• _摘录_
..............................

网页标识用于唯一标识网页访问请求要访问的页面,网页标识可以是该网页的IP地址信息,也可以是网页域名等等。
具体地,当检测到网页访问请求为爬虫访问请求时,根据网页访问请求获取网页标识。即当网页访问请求为爬虫访问请求,先解析该网页访问请求 获取到网页访问请求携带的网页标识。
S206,根据网页标识获取对应的模拟网页截图,将模拟网页截图输入到已训练的网页生成模型中,得到输出结果。
模拟网页截图是指保存在服务器中的虚假网页截图,该虚假网页截图是指与真正要返回的网页不同网页的截图。已训练的网页生成模型是指根据已有的网页截图和对应的源代码使用神经网络算法生成的,该神经网络算法可以是LSTM(Long Short-Term Memory,长短期记忆网络,是一种循环神经网络)与CNN(Convolutional Neural Network,卷积神经网络)
具体地,服务器中预先设置好了网页标识和模拟网页截图的对应关系。当检测到网页访问请求是爬虫访问请求时,根据对应关系使用网页标识获取对应的模拟网页截图,服务器将模拟网页截图输入到已训练的网页生成模型中,得到网页生成模型的输出结果。该输出结果可以是网页代码向量,在网页生成模型训练时就设置好网页代码向量和具体代码的对应关系。

..............................

• _原始记录_
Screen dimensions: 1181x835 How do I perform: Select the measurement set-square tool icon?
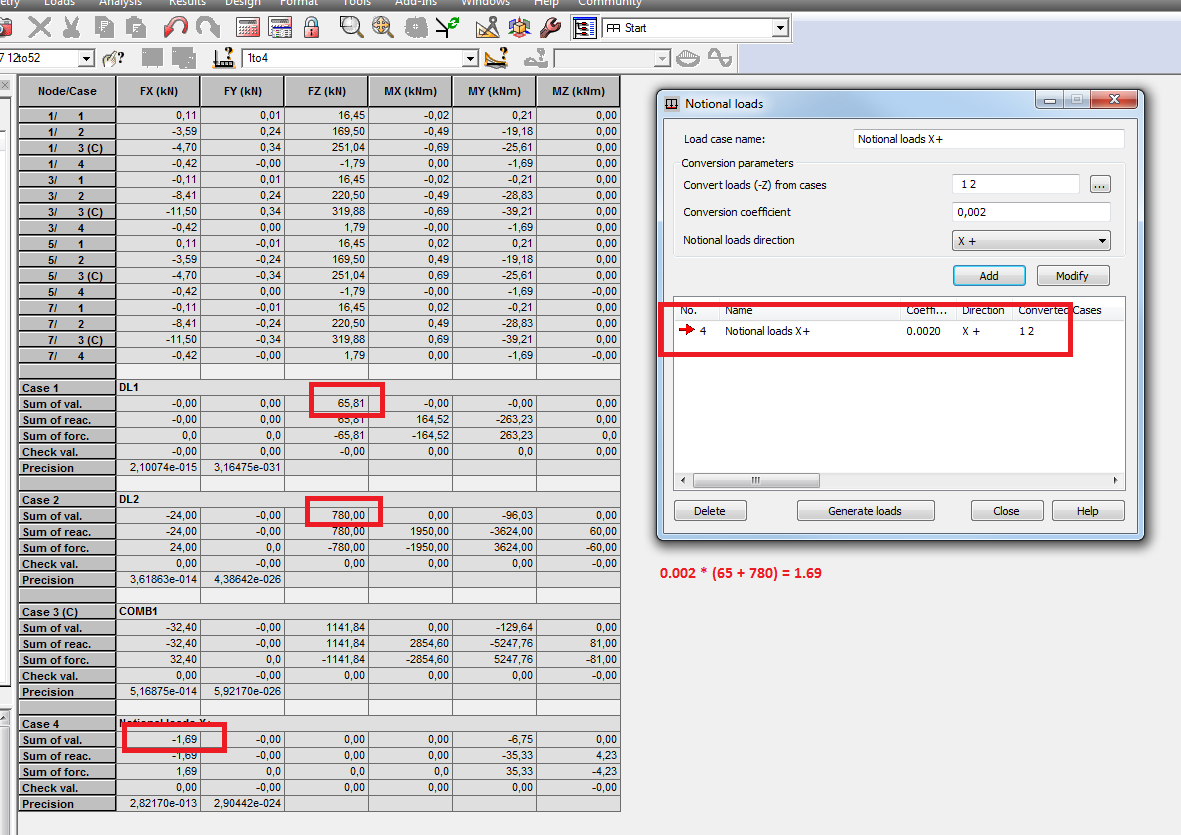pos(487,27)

..............................

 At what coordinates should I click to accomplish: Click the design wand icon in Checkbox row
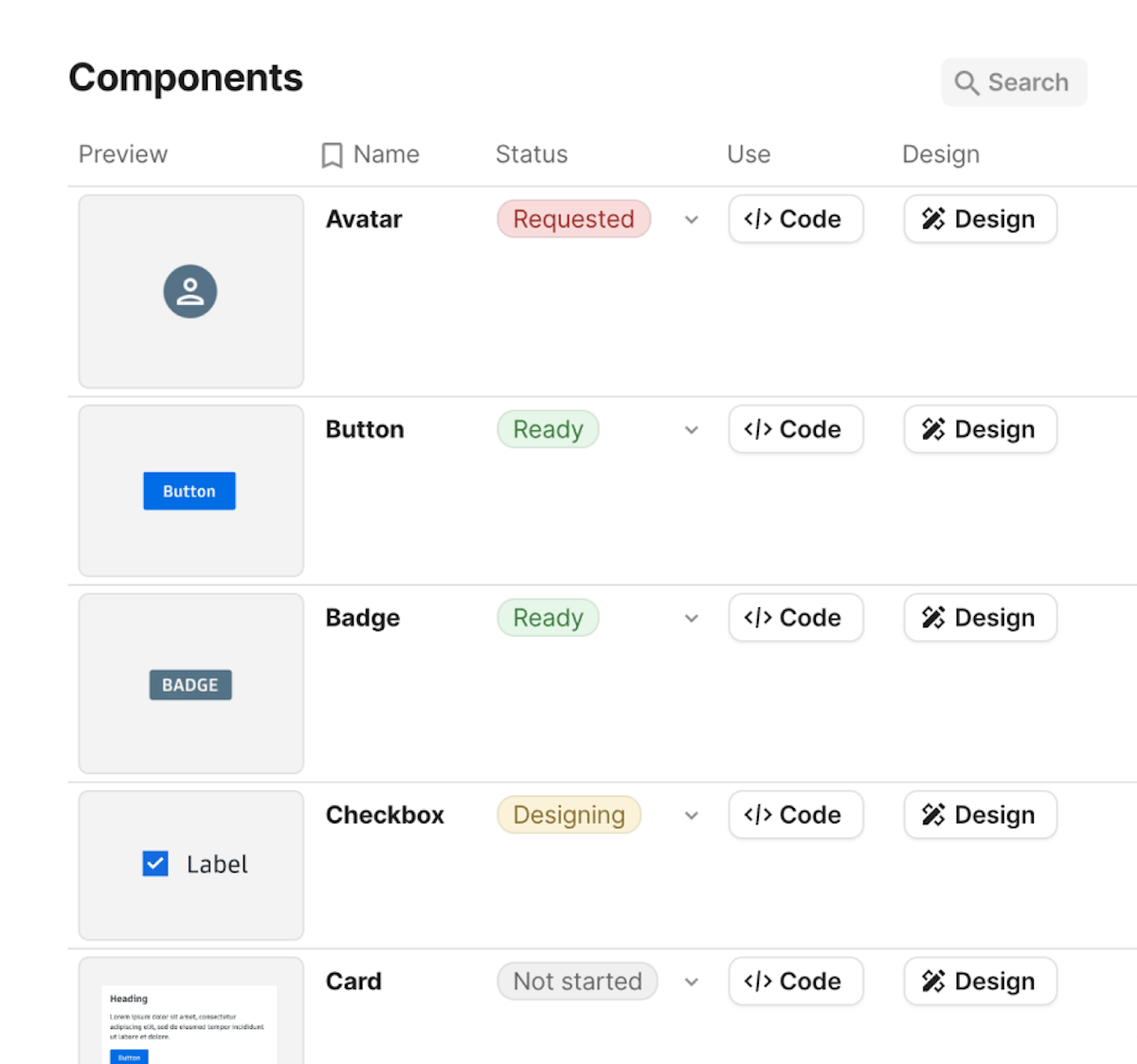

..............................

• _任务目标_
请把摘录中从“模拟网页截图是指保存在服务器”一直到“码向量和具体代码的对应关系。”的全部文字原样抄写下来。 这些记录与摘录没有关联。

• _正确答案_
模拟网页截图是指保存在服务器中的虚假网页截图,该虚假网页截图是指与真正要返回的网页不同网页的截图。已训练的网页生成模型是指根据已有的网页截图和对应的源代码使用神经网络算法生成的,该神经网络算法可以是LSTM(Long Short-Term Memory,长短期记忆网络,是一种循环神经网络)与CNN(Convolutional Neural Network,卷积神经网络)
具体地,服务器中预先设置好了网页标识和模拟网页截图的对应关系。当检测到网页访问请求是爬虫访问请求时,根据对应关系使用网页标识获取对应的模拟网页截图,服务器将模拟网页截图输入到已训练的网页生成模型中,得到网页生成模型的输出结果。该输出结果可以是网页代码向量,在网页生成模型训练时就设置好网页代码向量和具体代码的对应关系。